时间:2016-03-19 03:21:00

标签: javascript xml excel excel-vba vba

我正在尝试使用Excel VBA从具有相同html格式的网站列表中复制CData节点之间的URL内容。 HTML示例如下:

<script>
//<![CDATA[
Wistia.iframeInit({"assets":[{"type":"original","slug":"original","display_name":
"Original file","ext":"mp4","size":2,"bitrate":2677,"public":true,
"url":"https://embed-ssl.wistia.com/deliveries/1.bin"},
{"type":"original","slug":"original","display_name":"Original file",
"ext":"mp4","size":1,"bitrate":2677,"public":true,
"url":"https://embed-ssl.wistia.com/deliveries/2.bin"},
//]]>
</script>

我似乎无法单独使用excel VBA提取CDATA信息。每次我使用下面的脚本时,我都会获得空白或&#34; [object HTMLScriptElement]&#34;

Sub test()

Dim ie As Object
Dim html As Object
Dim mylinks As Object
Dim link As Object
Dim lastRow As Integer
Dim myURL As String
Dim erow As Long

Set ie = CreateObject("InternetExplorer.Application")

lastRow = Sheet1.Cells(Rows.Count, "A").End(xlUp).Row
For i = 2 To lastRow
myURL = Sheet1.Cells(i, "A").Value
ie.navigate myURL
ie.Visible = False

While ie.readyState <> 4
DoEvents
Wend

Set html = ie.document
Set mylinks = html.getElementsByName("script")(1).innerText

For Each link In mylinks
erow = Worksheets("Sheet1").Cells(Rows.Count, 1).End(xlUp).Offset(1, 0).Row
Cells(erow, 1).Value = link
Cells(erow, 1).Columns.AutoFit
Next
End Sub

1 个答案:

答案 0 :(得分:0)

根据我的经验,自动化Internet Explorer非常不稳定。所以我会尽可能长时间地使用XMLHTTP。当然,您的HTML标签汤不是XML,因此无法解析。

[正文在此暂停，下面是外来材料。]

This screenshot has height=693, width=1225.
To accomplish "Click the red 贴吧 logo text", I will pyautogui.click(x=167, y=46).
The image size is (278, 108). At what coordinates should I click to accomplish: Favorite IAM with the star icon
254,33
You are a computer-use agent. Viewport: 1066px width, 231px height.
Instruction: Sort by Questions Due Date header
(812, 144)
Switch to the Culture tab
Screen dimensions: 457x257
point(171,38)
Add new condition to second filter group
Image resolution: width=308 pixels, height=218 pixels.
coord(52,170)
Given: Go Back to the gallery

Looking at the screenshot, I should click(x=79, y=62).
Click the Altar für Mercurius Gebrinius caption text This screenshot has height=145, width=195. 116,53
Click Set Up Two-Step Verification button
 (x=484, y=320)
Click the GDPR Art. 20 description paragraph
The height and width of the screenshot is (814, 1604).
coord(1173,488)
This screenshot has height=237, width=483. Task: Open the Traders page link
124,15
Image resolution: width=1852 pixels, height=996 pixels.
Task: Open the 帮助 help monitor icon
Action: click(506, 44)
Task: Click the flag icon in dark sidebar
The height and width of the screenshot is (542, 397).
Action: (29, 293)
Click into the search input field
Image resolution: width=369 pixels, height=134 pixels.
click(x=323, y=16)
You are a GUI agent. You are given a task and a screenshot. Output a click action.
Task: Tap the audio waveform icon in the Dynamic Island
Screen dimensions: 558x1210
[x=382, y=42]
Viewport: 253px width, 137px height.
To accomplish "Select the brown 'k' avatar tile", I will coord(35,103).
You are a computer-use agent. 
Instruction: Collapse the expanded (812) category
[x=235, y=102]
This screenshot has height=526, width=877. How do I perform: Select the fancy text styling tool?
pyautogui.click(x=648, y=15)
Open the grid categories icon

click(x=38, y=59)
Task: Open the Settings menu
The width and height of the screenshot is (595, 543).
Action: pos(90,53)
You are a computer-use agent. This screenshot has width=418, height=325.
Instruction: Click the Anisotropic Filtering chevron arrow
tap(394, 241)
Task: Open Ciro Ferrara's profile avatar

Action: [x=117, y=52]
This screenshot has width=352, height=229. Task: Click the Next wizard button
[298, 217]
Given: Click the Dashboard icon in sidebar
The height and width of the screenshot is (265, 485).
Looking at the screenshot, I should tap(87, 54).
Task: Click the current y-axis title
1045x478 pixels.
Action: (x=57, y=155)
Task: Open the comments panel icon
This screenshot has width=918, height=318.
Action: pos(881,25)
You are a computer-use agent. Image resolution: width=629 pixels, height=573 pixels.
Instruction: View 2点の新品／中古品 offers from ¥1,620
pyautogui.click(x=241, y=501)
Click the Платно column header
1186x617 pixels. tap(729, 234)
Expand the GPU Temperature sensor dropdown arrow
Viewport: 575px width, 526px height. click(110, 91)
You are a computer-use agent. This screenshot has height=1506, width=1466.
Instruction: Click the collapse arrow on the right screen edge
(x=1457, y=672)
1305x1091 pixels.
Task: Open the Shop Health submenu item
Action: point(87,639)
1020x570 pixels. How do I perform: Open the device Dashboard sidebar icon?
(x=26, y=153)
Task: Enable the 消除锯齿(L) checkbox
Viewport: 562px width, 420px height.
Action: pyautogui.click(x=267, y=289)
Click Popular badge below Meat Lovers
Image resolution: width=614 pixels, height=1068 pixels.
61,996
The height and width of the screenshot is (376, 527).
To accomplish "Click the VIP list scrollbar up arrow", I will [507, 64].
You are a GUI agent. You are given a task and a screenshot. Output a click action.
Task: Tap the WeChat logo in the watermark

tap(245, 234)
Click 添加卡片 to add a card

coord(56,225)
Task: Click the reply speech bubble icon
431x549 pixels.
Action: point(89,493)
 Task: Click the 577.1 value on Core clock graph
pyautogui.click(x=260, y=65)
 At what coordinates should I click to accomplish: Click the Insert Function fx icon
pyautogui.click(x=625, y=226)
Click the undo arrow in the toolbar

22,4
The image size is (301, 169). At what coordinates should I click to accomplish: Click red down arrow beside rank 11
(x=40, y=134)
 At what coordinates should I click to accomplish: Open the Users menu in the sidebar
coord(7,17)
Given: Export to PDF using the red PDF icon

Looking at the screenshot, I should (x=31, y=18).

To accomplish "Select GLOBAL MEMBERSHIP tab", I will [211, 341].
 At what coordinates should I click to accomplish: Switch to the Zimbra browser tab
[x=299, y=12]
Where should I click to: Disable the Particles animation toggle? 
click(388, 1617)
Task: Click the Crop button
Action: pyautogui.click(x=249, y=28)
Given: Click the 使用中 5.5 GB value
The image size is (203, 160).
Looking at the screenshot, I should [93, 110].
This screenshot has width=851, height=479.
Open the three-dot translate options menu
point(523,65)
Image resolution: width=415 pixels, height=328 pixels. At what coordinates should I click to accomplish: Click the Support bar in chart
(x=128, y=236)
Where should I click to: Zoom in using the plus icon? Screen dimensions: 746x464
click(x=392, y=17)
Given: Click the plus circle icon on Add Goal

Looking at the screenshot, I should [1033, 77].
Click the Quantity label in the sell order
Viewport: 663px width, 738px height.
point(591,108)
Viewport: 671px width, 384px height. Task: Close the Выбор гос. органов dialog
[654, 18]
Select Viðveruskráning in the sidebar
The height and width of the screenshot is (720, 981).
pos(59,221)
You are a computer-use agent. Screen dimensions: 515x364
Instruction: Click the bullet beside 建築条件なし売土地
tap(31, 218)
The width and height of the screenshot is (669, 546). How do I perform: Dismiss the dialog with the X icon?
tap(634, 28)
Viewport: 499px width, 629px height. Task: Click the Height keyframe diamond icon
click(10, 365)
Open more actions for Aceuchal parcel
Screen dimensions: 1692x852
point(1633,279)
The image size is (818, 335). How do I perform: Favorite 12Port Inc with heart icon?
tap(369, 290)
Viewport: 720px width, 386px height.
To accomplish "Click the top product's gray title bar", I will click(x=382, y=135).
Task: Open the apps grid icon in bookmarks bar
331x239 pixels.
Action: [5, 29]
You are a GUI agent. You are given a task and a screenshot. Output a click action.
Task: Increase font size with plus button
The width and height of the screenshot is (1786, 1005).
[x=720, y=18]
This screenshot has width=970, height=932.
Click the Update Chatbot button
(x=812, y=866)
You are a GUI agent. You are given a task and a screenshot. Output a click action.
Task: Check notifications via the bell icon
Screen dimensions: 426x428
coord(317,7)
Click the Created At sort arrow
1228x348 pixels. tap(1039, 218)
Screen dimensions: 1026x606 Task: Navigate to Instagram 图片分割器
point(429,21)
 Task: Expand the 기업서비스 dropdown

但我们至少可以使用XMLHTTP获取responseText,然后再使用文本方法。

示例:

Sub test()
 sURL = "https://fast.wistia.net/embed/iframe/vud7ff4i6w"

 Dim oXMLHTTP As Object
 Set oXMLHTTP = CreateObject("MSXML2.XMLHTTP")
 oXMLHTTP.Open "GET", sURL, False
 oXMLHTTP.Send

 sResponseText = oXMLHTTP.responseText

 aScriptParts = Split(sResponseText, "<script", , vbTextCompare) 'separate in parts delimited with <script
 For i = LBound(aScriptParts) + 1 To UBound(aScriptParts) 'lbound+1 because the first part should not be script. It is the body html.
  sScriptPart = Split(aScriptParts(i), "</script", , vbTextCompare)(0) 'only the part before </script belongs to the script
  MsgBox sScriptPart
 Next
End Sub

您还可以使用正则表达式而不是Split方法将脚本部分与整个文本分开。但是你应该向RegEx专家提出一个单独的问题。我不是这样的RegEx专家。